→ WORK INSTRUCTION:
Of the entries below, return exactly those lines that fall between the one containing "The height and" and the one containing "Expand the call", the two end lines included.

→ SOURCE DATA:
*** Block opens ***

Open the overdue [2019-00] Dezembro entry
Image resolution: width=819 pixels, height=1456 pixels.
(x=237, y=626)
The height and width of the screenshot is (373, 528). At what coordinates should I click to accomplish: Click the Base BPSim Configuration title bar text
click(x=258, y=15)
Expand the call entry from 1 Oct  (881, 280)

*** Block closes ***
*** Block opens ***

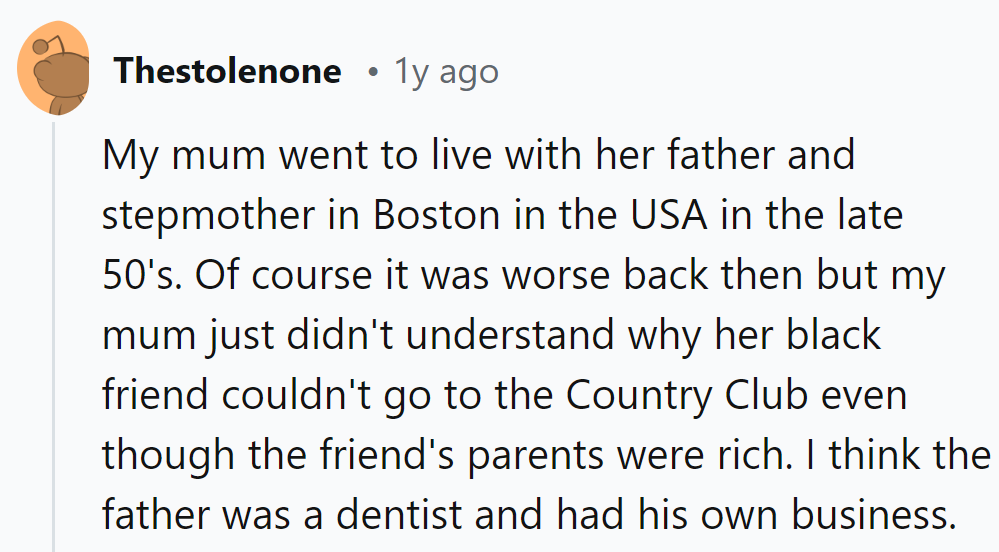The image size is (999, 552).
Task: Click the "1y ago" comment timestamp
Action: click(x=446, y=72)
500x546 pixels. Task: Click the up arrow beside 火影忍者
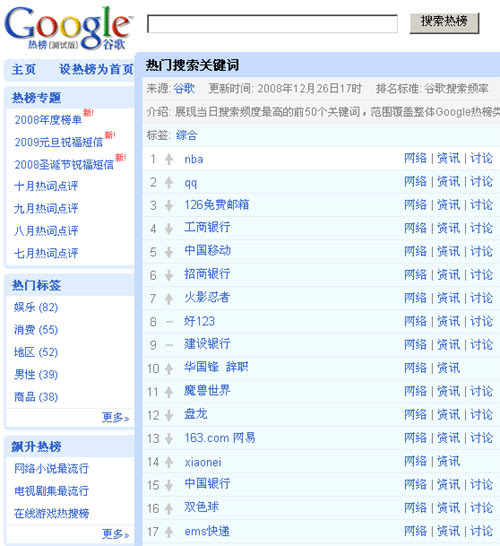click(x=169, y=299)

*** Block closes ***
*** Block opens ***

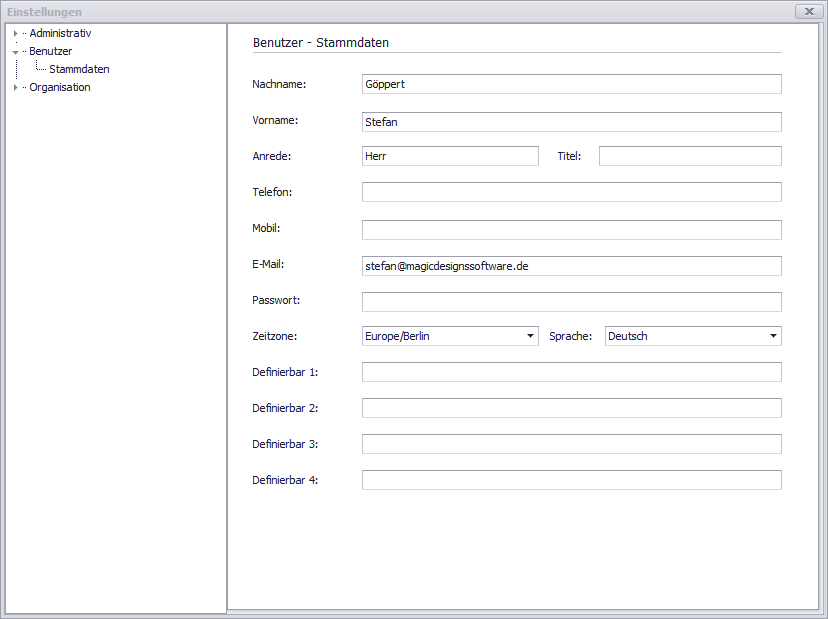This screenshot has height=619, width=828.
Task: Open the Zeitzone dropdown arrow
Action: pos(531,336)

*** Block closes ***

→ EXERCISE ANSWER:
The height and width of the screenshot is (373, 528). At what coordinates should I click to accomplish: Click the Base BPSim Configuration title bar text
click(x=258, y=15)
Expand the call entry from 1 Oct  (881, 280)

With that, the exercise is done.